La tchatche ne s’invente pas
Et qui dit vente, dit commerce, marketing, communication et storytelling. « Le bouche-à-oreille ne suffit pas », explique Roland Condor, titulaire de la chaire Modèles entrepreneuriaux en agriculture à l’école de commerce EM Normandie. « À partir du moment où un agriculteur fait de la vente, il doit être présent sur les réseaux sociaux, avoir un site web, raconter une histoire. La démarche de communication est primordiale », affirme-t-il.

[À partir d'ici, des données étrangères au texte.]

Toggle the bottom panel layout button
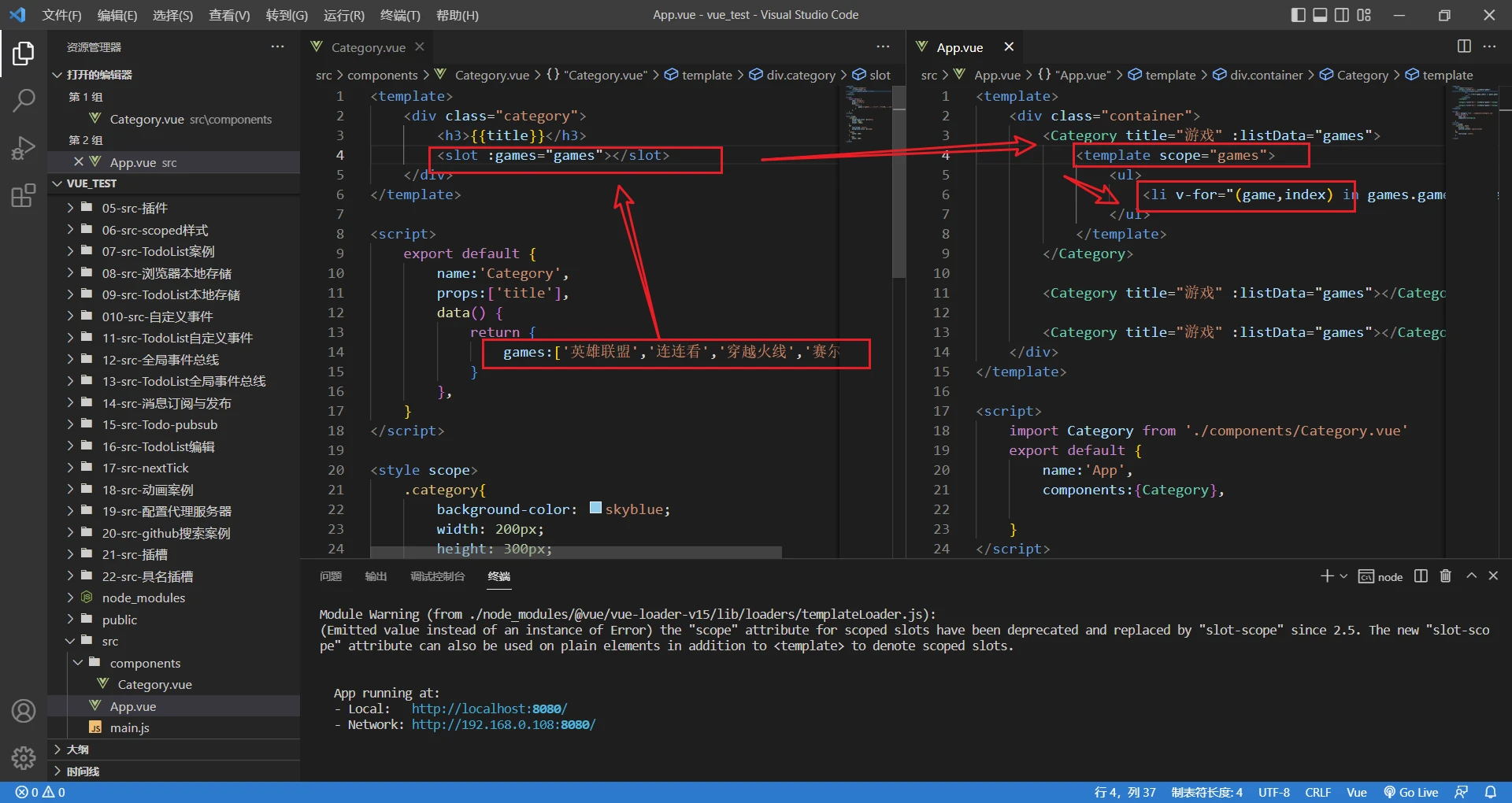The width and height of the screenshot is (1512, 803). tap(1320, 15)
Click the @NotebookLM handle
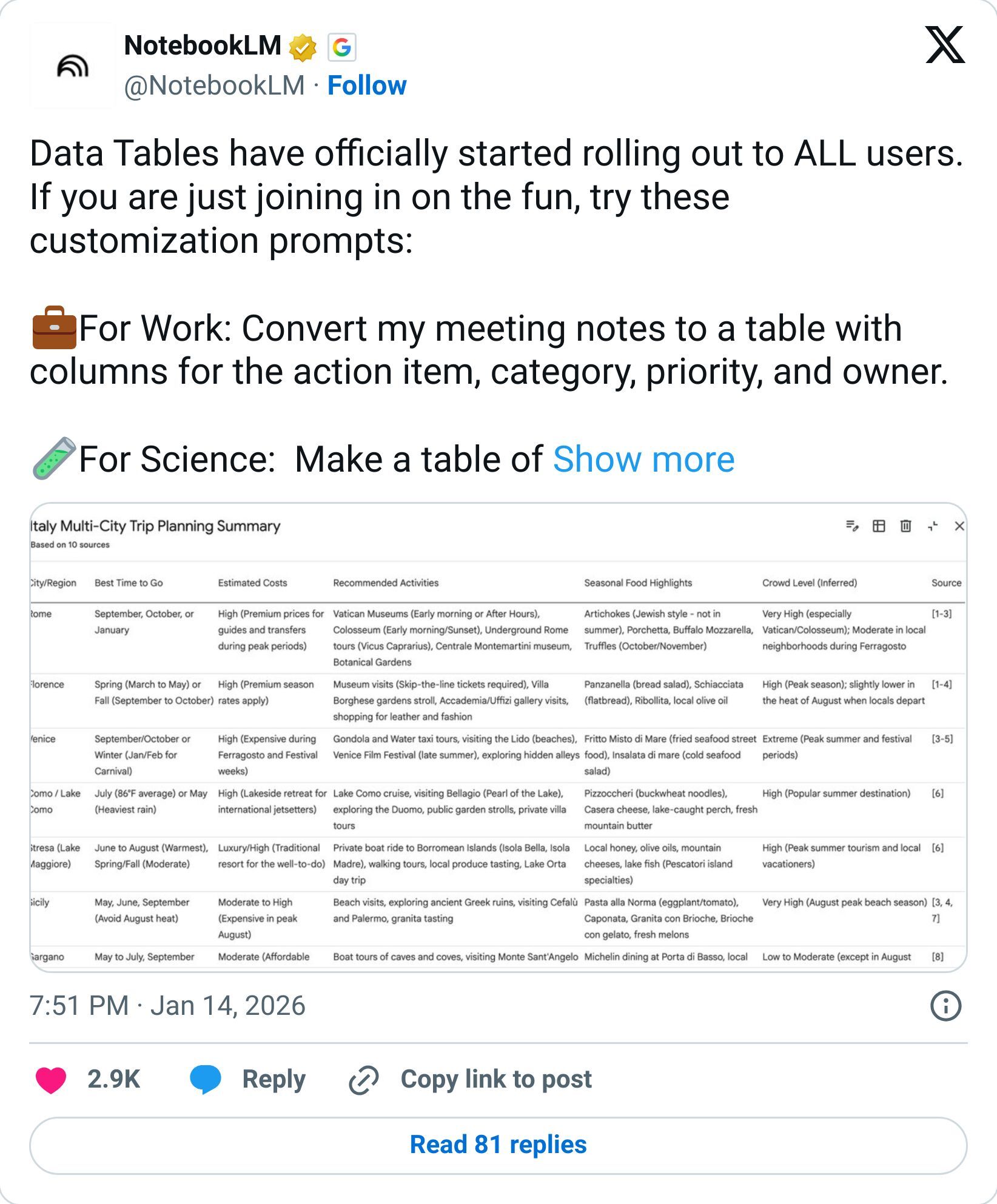Screen dimensions: 997x1204 [x=215, y=85]
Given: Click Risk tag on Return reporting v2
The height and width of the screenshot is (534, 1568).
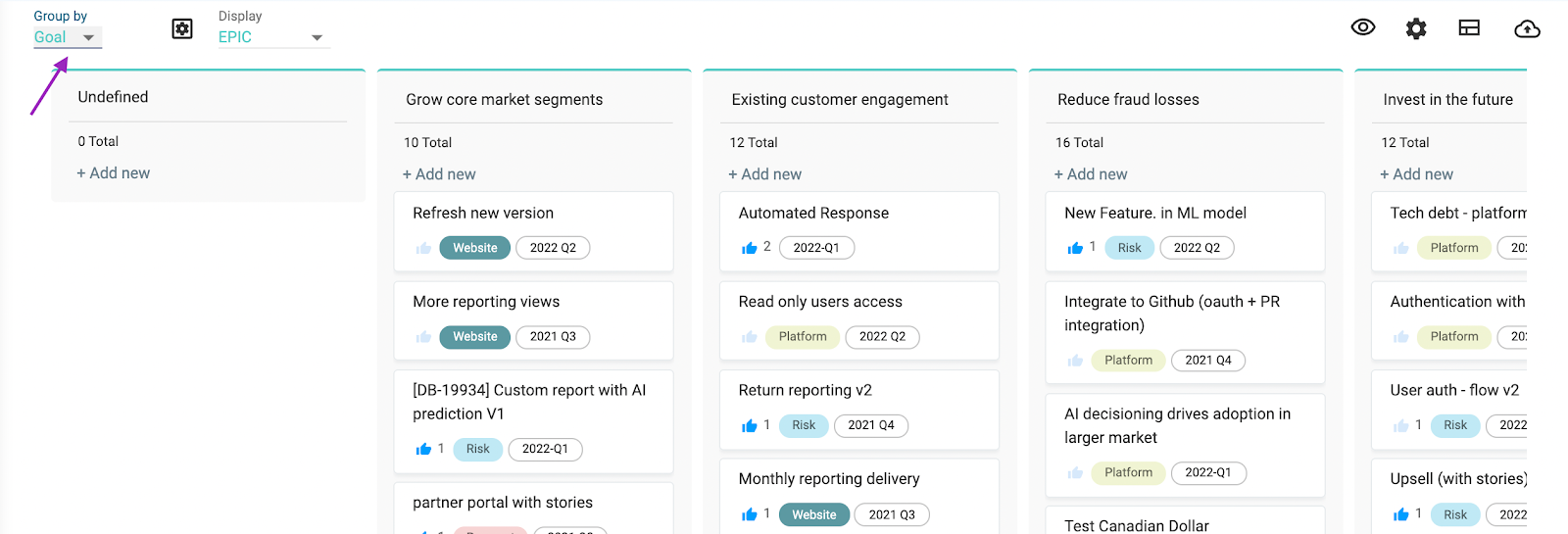Looking at the screenshot, I should pyautogui.click(x=804, y=425).
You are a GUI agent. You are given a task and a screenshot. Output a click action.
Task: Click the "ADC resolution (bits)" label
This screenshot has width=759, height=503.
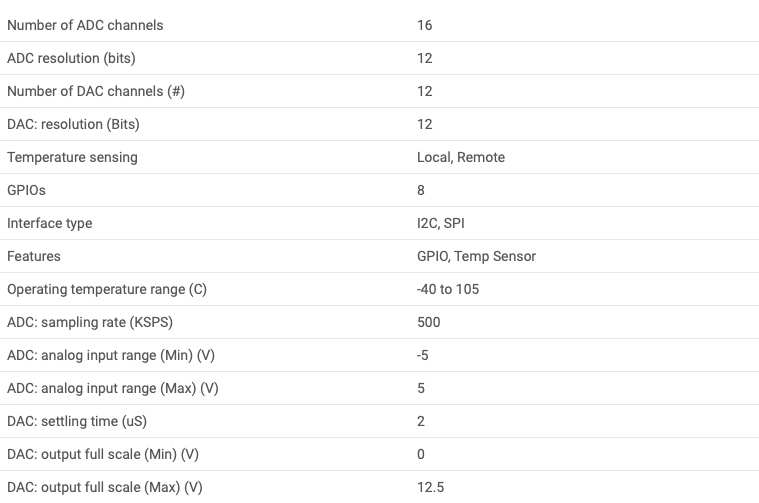click(71, 58)
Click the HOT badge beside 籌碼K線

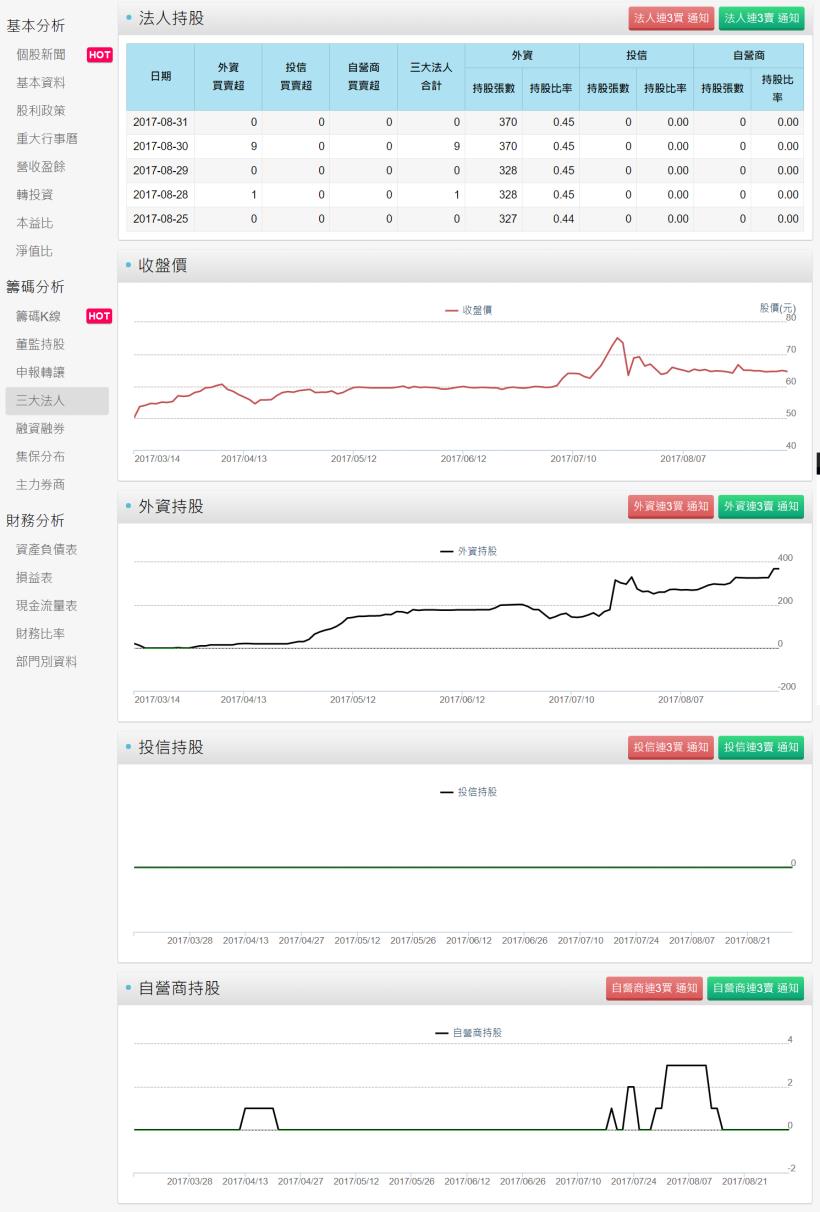[x=97, y=315]
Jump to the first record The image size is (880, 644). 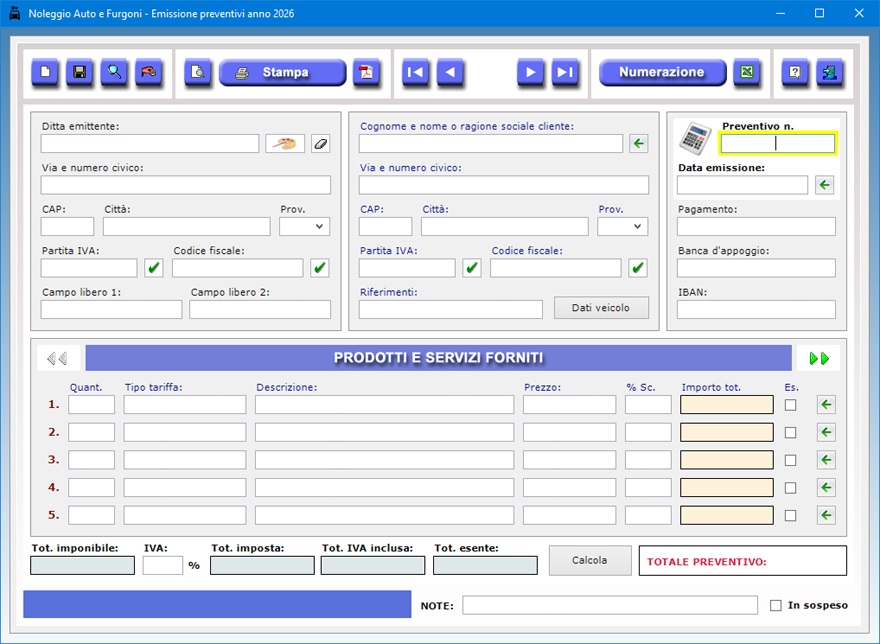416,73
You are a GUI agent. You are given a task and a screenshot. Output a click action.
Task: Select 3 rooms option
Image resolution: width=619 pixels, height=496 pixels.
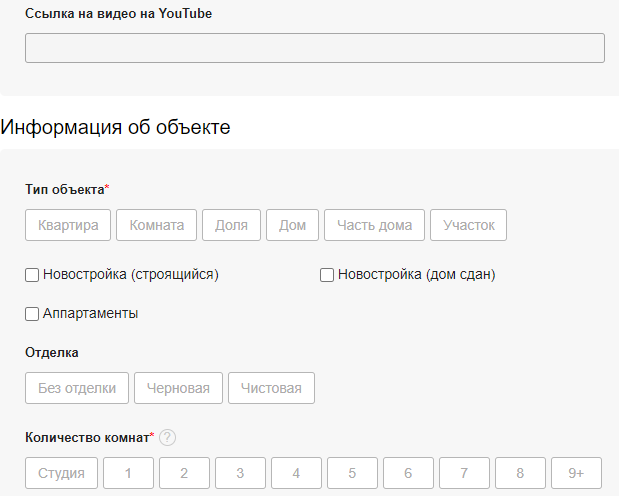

« Il faut de la valeur immatérielle », pense également Jacques Mathé. Car les clients viennent surtout créer un lien avec leur alimentation. S’ils délaissent les grandes surfaces c’est pour chercher du sens, une histoire. L’agriculteur doit alors se saisir du rôle du communicant, se raconter sur les réseaux sociaux, expliquer comment il produit, avoir toujours sous le coude une astuce pour une recette, etc. « Si un producteur n’a que son produit à se raccrocher alors cela peut être dangereux », estime Jacques Mathé. « Dans ce cas, peut-être que le supermarché du coin saura mieux mettre en avant vos produits que vous », lâche l’économiste rural
Trouver son débouché
De l’autre côté du stand, il y a les consommateurs, souvent très exigeants, qu’il faut aller chercher, satisfaire et fidéliser. Tout particulièrement au début du projet, où il n’est pas simple de garder ses clients dans un contexte de plus en plus compétitif à mesure que nombre d’agriculteurs se lancent en vente directe. Selon la localisation de la ferme, la nature du projet va clairement différer. Parfois, il ne sera tout simplement pas réalisable. « Un des freins en vente directe c’est la visibilité et l’accessibilité de la ferme », explique Yuna Chiffoleau de Inrae. « Si la ferme se trouve dans une zone isolée avec une route en mauvais état, il y a peu de chance d’être visible », illustre-t-elle.
« Tout le monde n’a pas la zone de chalandise pour vivre de la vente à la ferme », considère Françoise Morizot-Braud du CERD. En fonction du contexte, si l’exploitation se situe dans une zone dépeuplée par exemple, il faudra aller au-devant du consommateur, ce qui entraîne des coûts de transports supplémentaires. De même, « dans un secteur très concurrencé avec de nombreux producteurs déjà présents, il faudra également se déplacer un peu plus loin », ajoute la spécialiste.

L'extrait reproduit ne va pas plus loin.